August 21, 2015

After rising in June to their highest pace in over eight years, existing-home sales in the U.S. steadily increased for the third consecutive month in July, according to the latest report from the National Association of Realtors (NAR).

NAR reports that total existing-home sales, which are completed transactions that include single-family homes, townhomes, condominiums and co-ops, increased 2.0 percent to a seasonally adjusted annual rate of 5.59 million in July from a downwardly revised 5.48 million in June.

Even more good news for the housing market, home sales in July remained at the highest pace since February 2007 (5.79 million), have now increased year-over-year for ten consecutive months, and are 10.3 percent above a year ago (5.07 million), according to NAR's report.

Lawrence Yun, NAR chief economist, says the increase in sales in July solidifies what has been an impressive growth in activity during this year's peak buying season. "The creation of jobs added at a steady clip and the prospect of higher mortgage rates and home prices down the road is encouraging more households to buy now," he said. "As a result, current homeowners are using their increasing housing equity towards the downpayment on their next purchase."

The median existing-home price for all housing types in July was $234,000, which NAR says is 5.6 percent above July 2014. July's price increase marks the 41st consecutive month of year-over-year gains.

"Despite the strong growth in sales since this spring, declining affordability could begin to slowly dampen demand," Yun added. "Realtors in some markets reported slower foot traffic in July in part because of low inventory and concerns about the continued rise in home prices without commensurate income gains."

Total housing inventory at the end of July declined 0.4 percent to 2.24 million existing homes available for sale, and is now 4.7 percent lower than a year ago (2.35 million). Unsold inventory is at a 4.8-month supply at the current sales pace, down from 4.9 months in June, according to NAR's report.

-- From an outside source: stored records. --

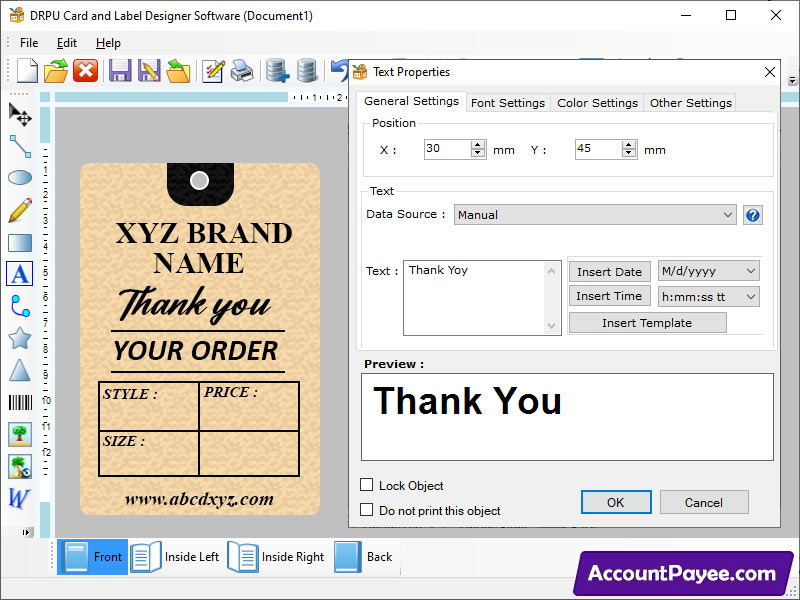Click the Insert Template button
Image resolution: width=800 pixels, height=600 pixels.
[647, 323]
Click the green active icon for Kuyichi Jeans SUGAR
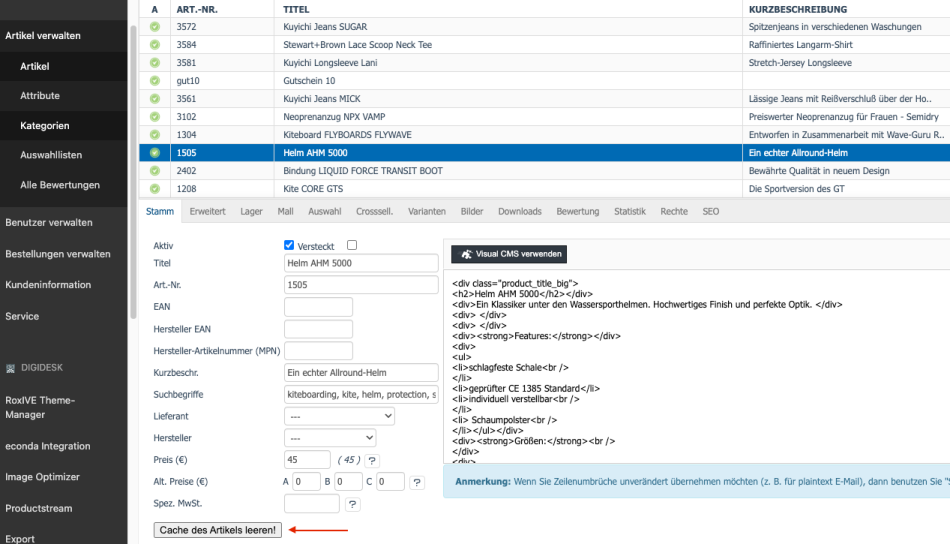The width and height of the screenshot is (950, 544). point(155,26)
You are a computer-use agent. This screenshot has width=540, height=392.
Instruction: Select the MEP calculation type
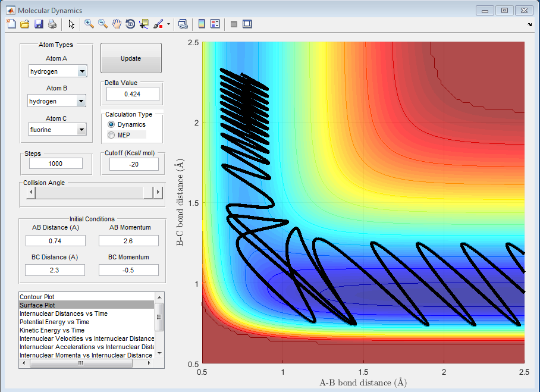click(111, 135)
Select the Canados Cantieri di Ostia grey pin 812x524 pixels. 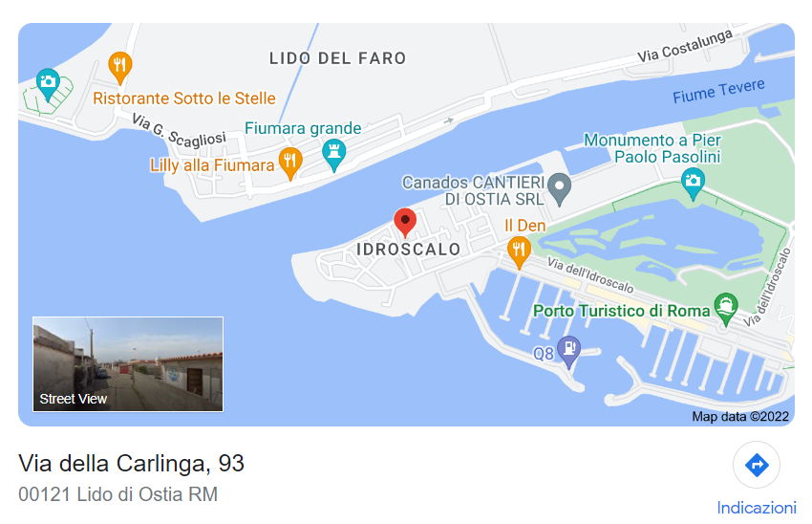(x=560, y=189)

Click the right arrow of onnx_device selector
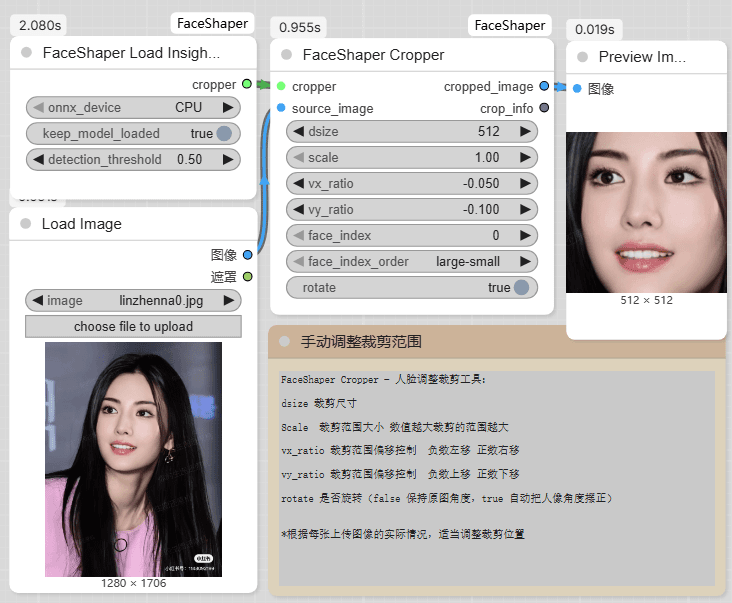[228, 108]
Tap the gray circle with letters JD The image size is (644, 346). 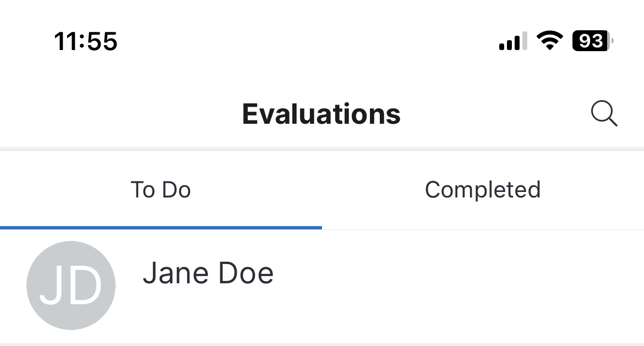(x=71, y=285)
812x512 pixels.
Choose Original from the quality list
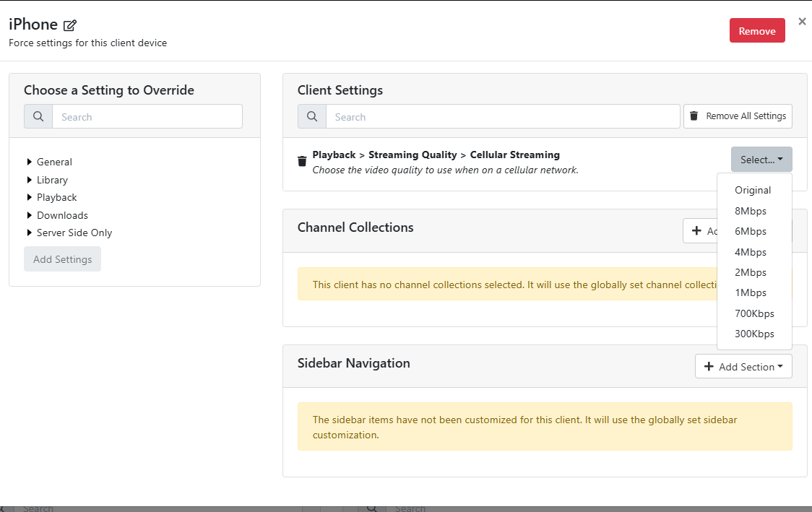(753, 191)
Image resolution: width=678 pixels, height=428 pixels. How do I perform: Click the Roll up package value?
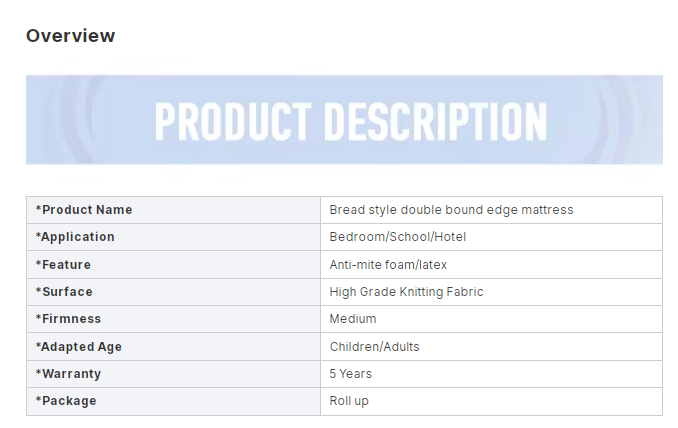point(349,401)
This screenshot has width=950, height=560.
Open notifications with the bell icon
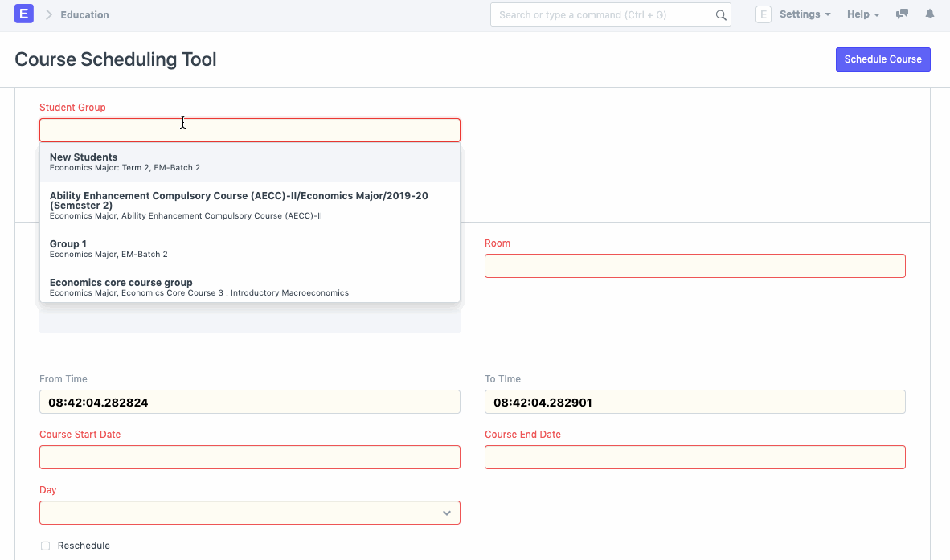pyautogui.click(x=929, y=14)
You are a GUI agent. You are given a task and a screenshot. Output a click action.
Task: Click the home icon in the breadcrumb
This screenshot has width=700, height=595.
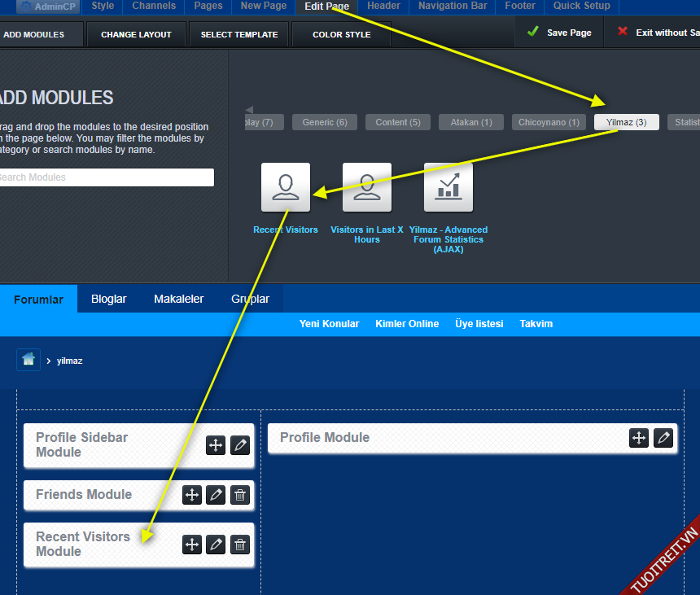click(x=28, y=360)
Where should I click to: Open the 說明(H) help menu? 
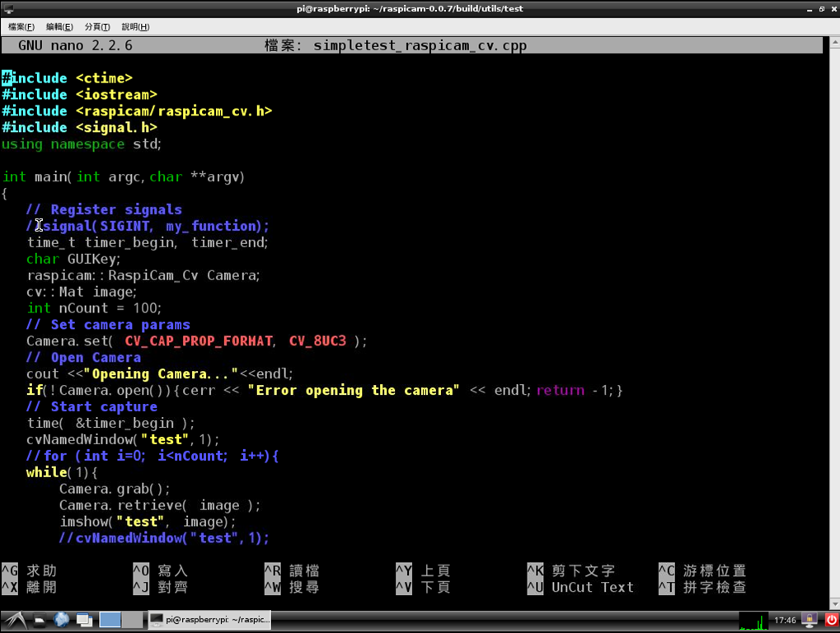(x=135, y=26)
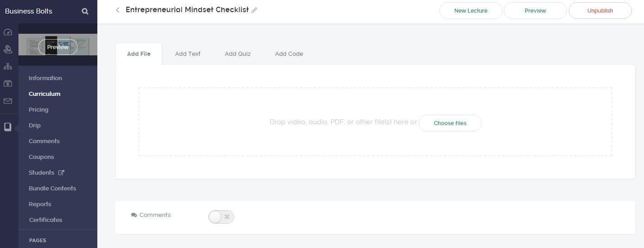Click the sales money icon in sidebar
This screenshot has width=644, height=248.
tap(8, 84)
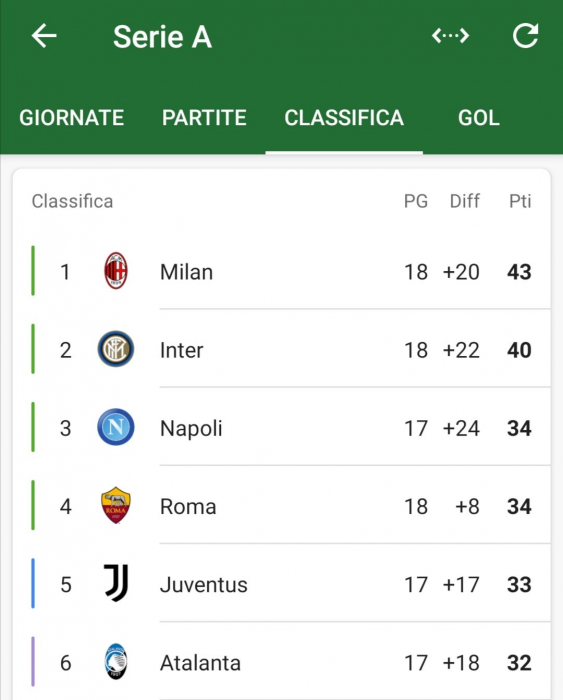Click the Inter club logo
The width and height of the screenshot is (563, 700).
(116, 349)
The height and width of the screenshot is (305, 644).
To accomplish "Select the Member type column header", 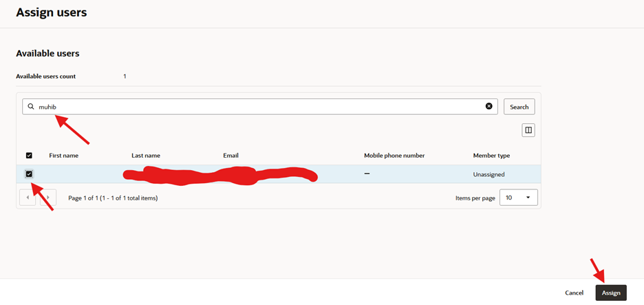I will tap(491, 156).
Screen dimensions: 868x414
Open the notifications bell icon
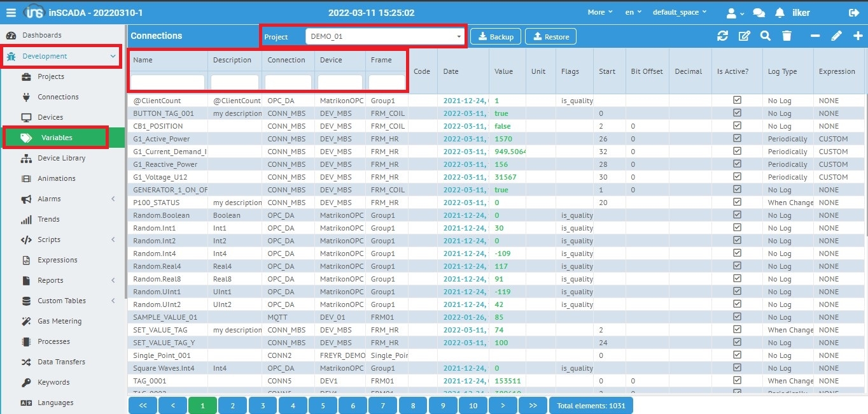pos(780,13)
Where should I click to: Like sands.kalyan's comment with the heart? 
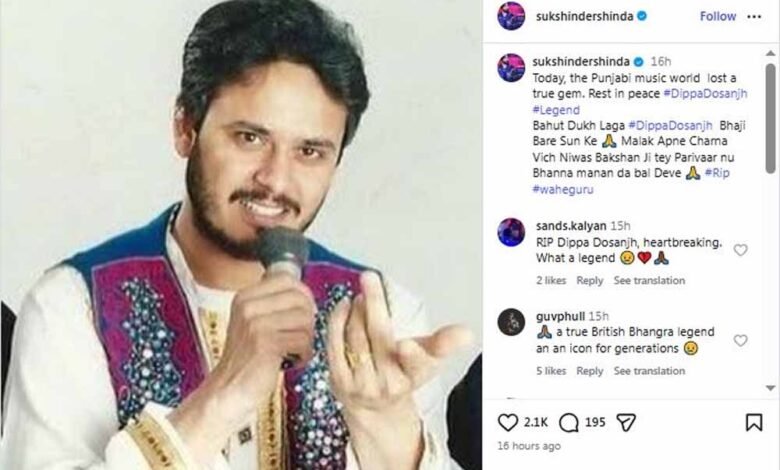741,250
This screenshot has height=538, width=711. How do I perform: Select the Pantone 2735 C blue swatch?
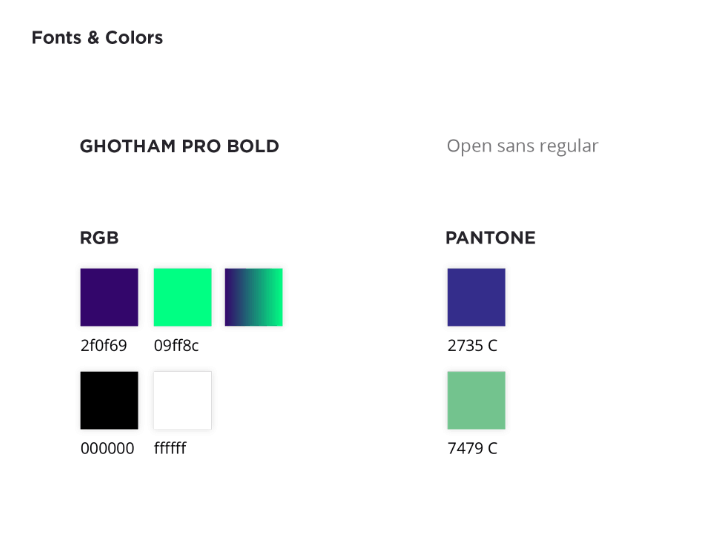tap(476, 297)
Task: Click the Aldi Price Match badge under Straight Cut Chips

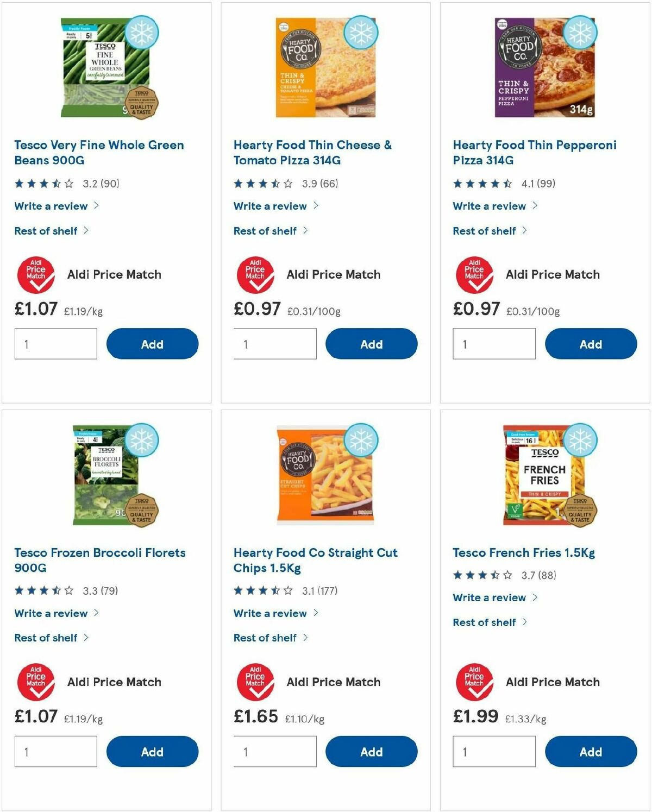Action: pyautogui.click(x=256, y=682)
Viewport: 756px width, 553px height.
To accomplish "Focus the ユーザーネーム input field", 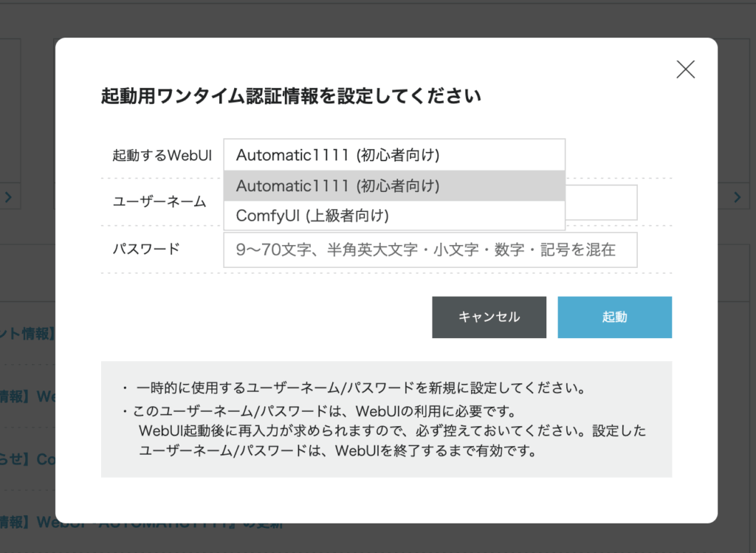I will point(601,202).
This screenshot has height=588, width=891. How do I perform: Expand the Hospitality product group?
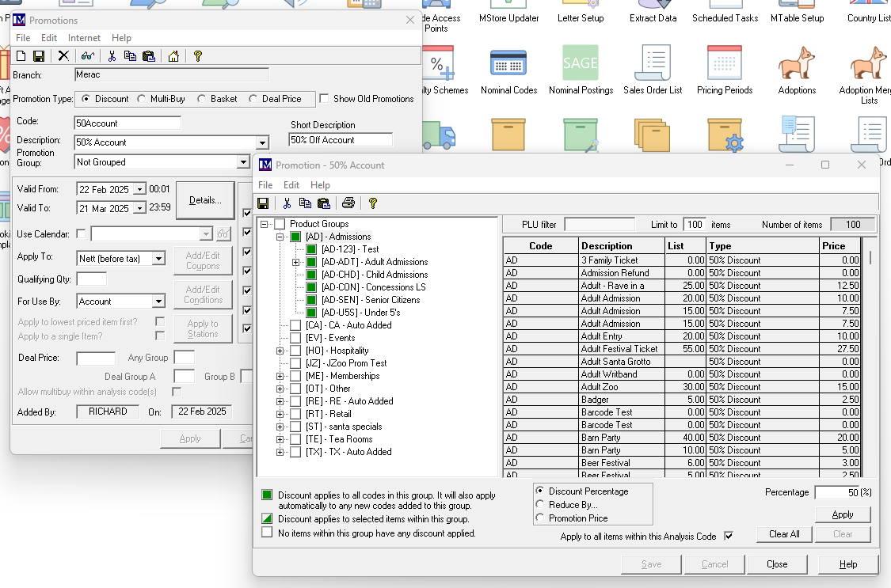(x=280, y=351)
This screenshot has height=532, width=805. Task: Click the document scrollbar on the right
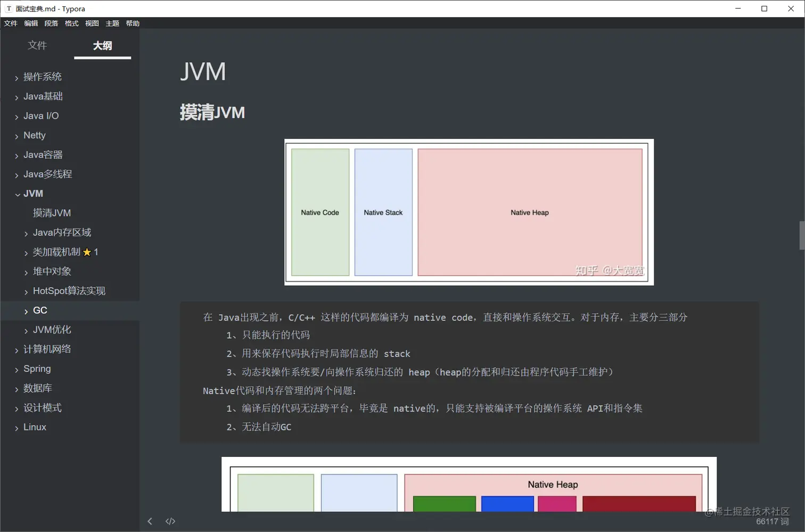click(800, 235)
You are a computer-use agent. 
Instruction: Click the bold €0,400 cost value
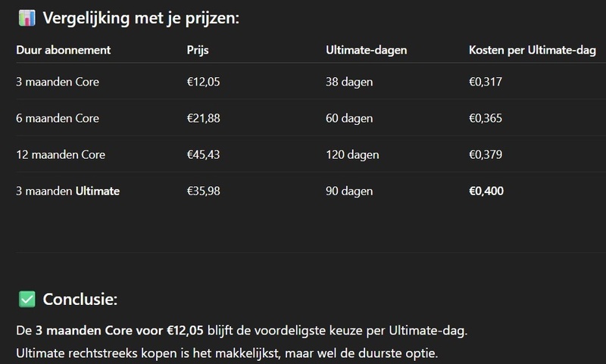[x=486, y=191]
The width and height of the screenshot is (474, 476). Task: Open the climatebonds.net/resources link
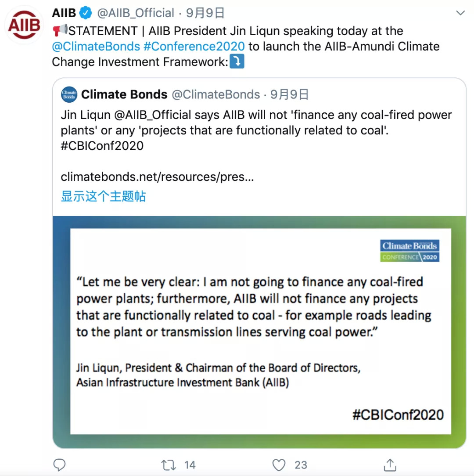coord(157,177)
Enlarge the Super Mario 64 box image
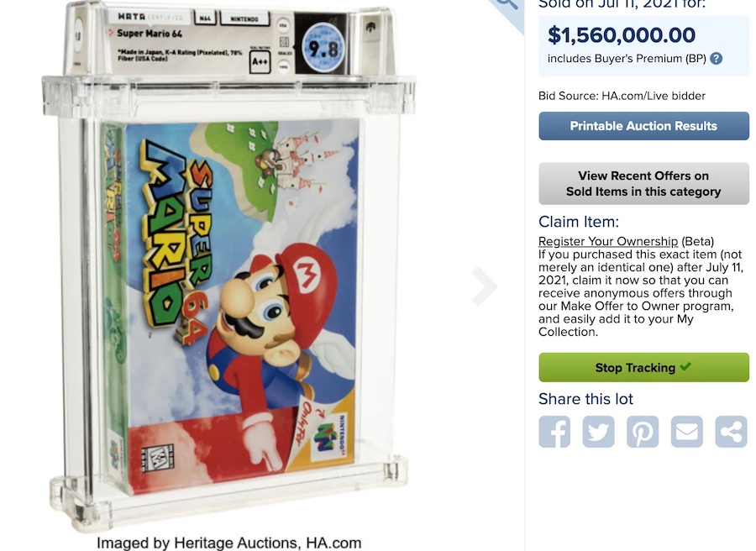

NAR says that the percent share of first-time home buyers in the market declined in July for the second consecutive month, falling from 30 percent in June to 28 percent — the lowest share since January of this year (also 28 percent). One year ago, first-time buyers represented 29 percent of all home buyers. NAR attributes this decline to "stubbornly low" inventory levels and rising home prices.

"The fact that first-time buyers represented a lower share of the market compared to a year ago even though sales are considerably higher is indicative of the challenges many young adults continue to face," said Yun. "Rising rents and flat wage growth make it difficult for many to save for a downpayment, and the dearth of supply in affordable price ranges is limiting their options."

According to Freddie Mac, the average commitment rate for a 30-year, conventional, fixed-rate mortgage climbed to 4.05 percent in July from 3.98 percent in June — the first time above 4 percent since November 2014 (4.00 percent) and the highest since September 2014 (4.16 percent).